# [ASSIGNMENT]
Every record below should be printed exactly as it appears.

Stored data entries
###
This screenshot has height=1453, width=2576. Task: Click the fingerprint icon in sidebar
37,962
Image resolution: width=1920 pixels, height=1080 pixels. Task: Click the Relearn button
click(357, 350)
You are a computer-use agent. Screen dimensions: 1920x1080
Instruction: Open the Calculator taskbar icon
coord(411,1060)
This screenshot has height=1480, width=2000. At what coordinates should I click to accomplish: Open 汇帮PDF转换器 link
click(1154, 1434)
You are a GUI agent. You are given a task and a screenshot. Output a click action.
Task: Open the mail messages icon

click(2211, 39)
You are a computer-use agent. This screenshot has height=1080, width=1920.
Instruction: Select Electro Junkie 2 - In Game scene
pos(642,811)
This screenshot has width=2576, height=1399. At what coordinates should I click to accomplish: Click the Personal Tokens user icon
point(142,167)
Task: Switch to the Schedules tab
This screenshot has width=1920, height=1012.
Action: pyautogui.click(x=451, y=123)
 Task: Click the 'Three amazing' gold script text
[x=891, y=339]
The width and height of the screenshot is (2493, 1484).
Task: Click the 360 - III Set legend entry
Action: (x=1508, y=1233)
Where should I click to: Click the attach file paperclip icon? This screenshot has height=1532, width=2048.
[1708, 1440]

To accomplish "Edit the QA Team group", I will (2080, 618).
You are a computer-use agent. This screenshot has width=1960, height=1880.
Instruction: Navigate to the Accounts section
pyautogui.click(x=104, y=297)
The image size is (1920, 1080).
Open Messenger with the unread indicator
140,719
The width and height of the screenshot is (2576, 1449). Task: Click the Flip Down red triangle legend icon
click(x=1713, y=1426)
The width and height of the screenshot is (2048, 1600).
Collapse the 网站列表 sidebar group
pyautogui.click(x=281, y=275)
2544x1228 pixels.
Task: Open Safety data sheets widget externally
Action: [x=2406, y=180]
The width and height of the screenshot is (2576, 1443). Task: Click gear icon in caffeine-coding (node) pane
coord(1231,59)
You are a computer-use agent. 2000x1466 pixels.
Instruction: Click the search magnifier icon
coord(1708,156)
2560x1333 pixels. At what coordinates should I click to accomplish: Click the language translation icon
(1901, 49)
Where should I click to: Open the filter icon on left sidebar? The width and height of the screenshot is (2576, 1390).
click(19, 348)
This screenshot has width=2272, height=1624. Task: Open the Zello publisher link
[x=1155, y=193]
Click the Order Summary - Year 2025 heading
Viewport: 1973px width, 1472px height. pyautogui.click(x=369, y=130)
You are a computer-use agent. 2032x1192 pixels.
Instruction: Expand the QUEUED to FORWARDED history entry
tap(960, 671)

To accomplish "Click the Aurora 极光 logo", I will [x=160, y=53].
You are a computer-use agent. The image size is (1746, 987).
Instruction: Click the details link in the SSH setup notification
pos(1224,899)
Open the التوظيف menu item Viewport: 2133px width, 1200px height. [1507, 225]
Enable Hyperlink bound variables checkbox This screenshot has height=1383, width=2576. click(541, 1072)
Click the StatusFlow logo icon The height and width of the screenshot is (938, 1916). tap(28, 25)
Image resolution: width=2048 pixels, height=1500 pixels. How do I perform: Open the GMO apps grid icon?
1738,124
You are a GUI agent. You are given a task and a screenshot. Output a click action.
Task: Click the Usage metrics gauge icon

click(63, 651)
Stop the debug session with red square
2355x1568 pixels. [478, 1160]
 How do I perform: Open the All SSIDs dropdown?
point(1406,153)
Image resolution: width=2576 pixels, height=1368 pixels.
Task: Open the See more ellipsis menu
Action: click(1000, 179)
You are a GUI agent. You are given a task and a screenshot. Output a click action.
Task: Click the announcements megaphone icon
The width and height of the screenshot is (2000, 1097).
###
# [TASK SOLUTION]
This screenshot has height=1453, width=2576. Task: Click the fingerprint icon in sidebar
37,962
Image resolution: width=1920 pixels, height=1080 pixels. Task: Click the Relearn button
click(357, 350)
You are a computer-use agent. Screen dimensions: 1920x1080
Instruction: Open the Calculator taskbar icon
coord(411,1060)
This screenshot has height=1480, width=2000. At what coordinates should I click to accomplish: Open 汇帮PDF转换器 link
click(1154, 1434)
You are a GUI agent. You are given a task and a screenshot. Output a click action.
Task: Open the mail messages icon

click(2211, 39)
You are a computer-use agent. This screenshot has height=1080, width=1920.
Instruction: Select Electro Junkie 2 - In Game scene
pos(642,811)
This screenshot has width=2576, height=1399. At what coordinates should I click to accomplish: Click the Personal Tokens user icon
point(142,167)
Task: Switch to the Schedules tab
This screenshot has width=1920, height=1012.
Action: pyautogui.click(x=451, y=123)
 Task: Click the 'Three amazing' gold script text
[x=891, y=339]
The width and height of the screenshot is (2493, 1484).
Task: Click the 360 - III Set legend entry
Action: (x=1508, y=1233)
Where should I click to: Click the attach file paperclip icon? This screenshot has height=1532, width=2048.
[1708, 1440]

To accomplish "Edit the QA Team group", I will (2080, 618).
You are a computer-use agent. This screenshot has width=1960, height=1880.
Instruction: Navigate to the Accounts section
pyautogui.click(x=104, y=297)
The image size is (1920, 1080).
Open Messenger with the unread indicator
140,719
The width and height of the screenshot is (2576, 1449). Task: Click the Flip Down red triangle legend icon
click(x=1713, y=1426)
The width and height of the screenshot is (2048, 1600).
Collapse the 网站列表 sidebar group
pyautogui.click(x=281, y=275)
2544x1228 pixels.
Task: Open Safety data sheets widget externally
Action: [x=2406, y=180]
The width and height of the screenshot is (2576, 1443). Task: Click gear icon in caffeine-coding (node) pane
coord(1231,59)
You are a computer-use agent. 2000x1466 pixels.
Instruction: Click the search magnifier icon
coord(1708,156)
2560x1333 pixels. At what coordinates should I click to accomplish: Click the language translation icon
(1901, 49)
Where should I click to: Open the filter icon on left sidebar? The width and height of the screenshot is (2576, 1390).
click(19, 348)
This screenshot has width=2272, height=1624. Task: Open the Zello publisher link
[x=1155, y=193]
Click the Order Summary - Year 2025 heading
Viewport: 1973px width, 1472px height. pyautogui.click(x=369, y=130)
You are a computer-use agent. 2032x1192 pixels.
Instruction: Expand the QUEUED to FORWARDED history entry
tap(960, 671)

To accomplish "Click the Aurora 极光 logo", I will [x=160, y=53].
You are a computer-use agent. The image size is (1746, 987).
Instruction: Click the details link in the SSH setup notification
pos(1224,899)
Open the التوظيف menu item Viewport: 2133px width, 1200px height. [1507, 225]
Enable Hyperlink bound variables checkbox This screenshot has height=1383, width=2576. click(541, 1072)
Click the StatusFlow logo icon The height and width of the screenshot is (938, 1916). tap(28, 25)
Image resolution: width=2048 pixels, height=1500 pixels. How do I perform: Open the GMO apps grid icon?
1738,124
You are a GUI agent. You are given a task and a screenshot. Output a click action.
Task: Click the Usage metrics gauge icon

click(63, 651)
Stop the debug session with red square
2355x1568 pixels. [478, 1160]
 How do I perform: Open the All SSIDs dropdown?
point(1406,153)
Image resolution: width=2576 pixels, height=1368 pixels.
Task: Open the See more ellipsis menu
Action: click(1000, 179)
You are a GUI agent. You are given a task and a screenshot. Output a click action.
Task: Click the announcements megaphone icon
The width and height of the screenshot is (2000, 1097).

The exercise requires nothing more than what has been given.